The band will release their debut album ‘Frames’ on October 13 and based on this track, it’s not clear what a full-length might sound like. With elements of progressive post-hardcore, alt-rock and catchy hooks present in this one song alone, the album could pivot in any direction. With so much energy pumping through the band, I’m excited to find out what’s waiting for us on release day.

A full-length record from Wolf & Bear has been a long time coming, but finally the wait is over. I’ve been eagerly anticipating a substantial release since stumbling across ‘Oil Cup’ during a late-night trawl through post-hardcore bands on Bandcamp way back in 2015, and ‘Armillia Mellea’ is a great advertisement for why I’ve been so excited.

Anyone familiar with the Blue Swan Records family and it’s affectionately-known sub-genre ‘Swancore’ will know what to expect from the band, but for the uninitiated, prepare to be hit round the head with intricate, complex guitar riffs, pounding drum rhythms and a dual vocal attack that both punishes and caresses you at the same time.

The band’s debut record ‘Everything Is Going Grey’ is available now and if you like this track, you’re going to want to purchase a copy.
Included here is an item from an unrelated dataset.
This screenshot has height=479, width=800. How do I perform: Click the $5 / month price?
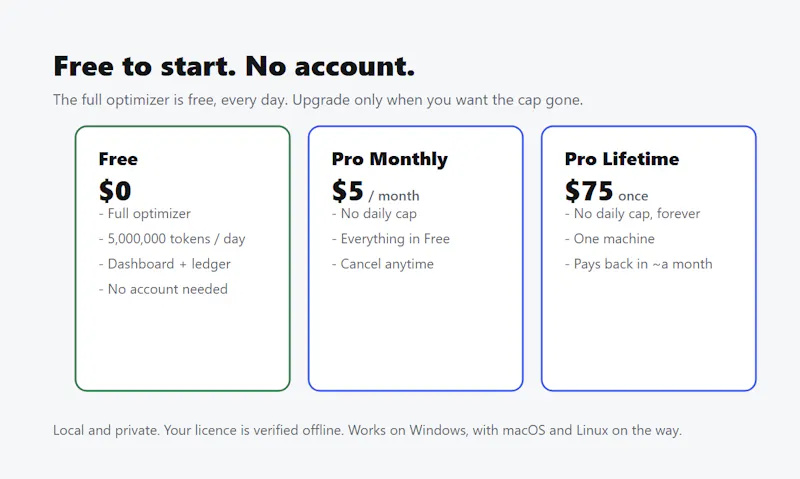point(376,191)
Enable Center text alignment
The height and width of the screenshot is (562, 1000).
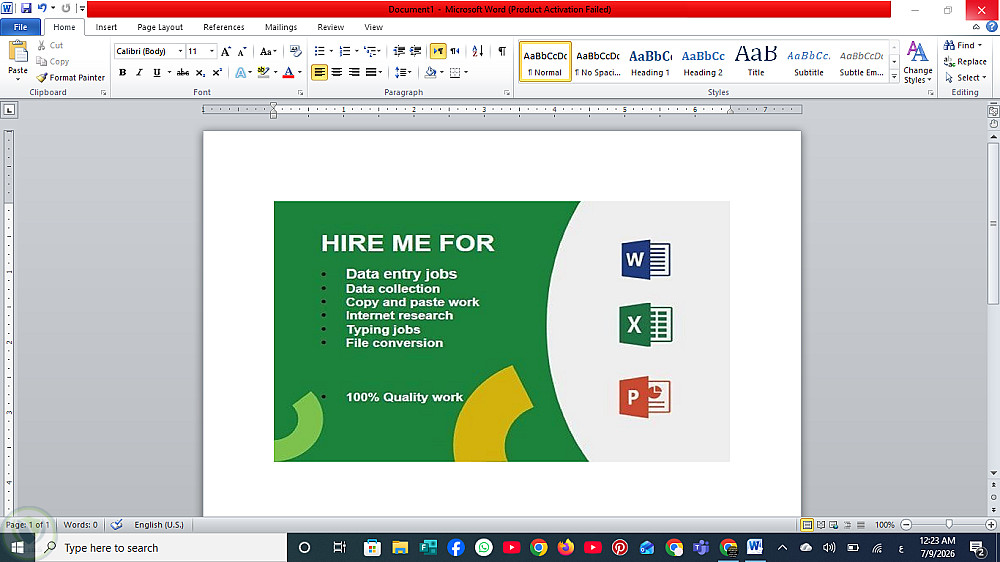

There’s plenty more where this came from.

It can be painful, looking back at one’s youth and seeing one’s ideals lost in the struggle with reality. But it can also be fodder for excellent music, and Boston’s Choke Up have succeeded in dramatic fashion. Their latest full-length release, ‘Stormy Blue,’ is a concept album, retrospectively telling the tale of a young couple who steal a car and run away to build a better life together. The story takes some rough turns, as you might expect.

‘Borderland’ appears early in the saga, as our pair make their escape from all they hate. They imagine the life they plan to have, but they seem to know things won’t be as wonderful as they hope. The music is appropriately upbeat with gorgeous melodic lines and glorious sing-along parts, as the song lays out all the hopes and dreams of the kids at the outset of their journey. The brightness of the music matches the brightness the future seems to hold, before reality sets in.

The album shows a remarkable growth in Choke Up’s maturity, moving away from their previous focus on melodic post-hardcore and toward a subtler indie sound. ‘Borderland’ is a strong example of that maturity.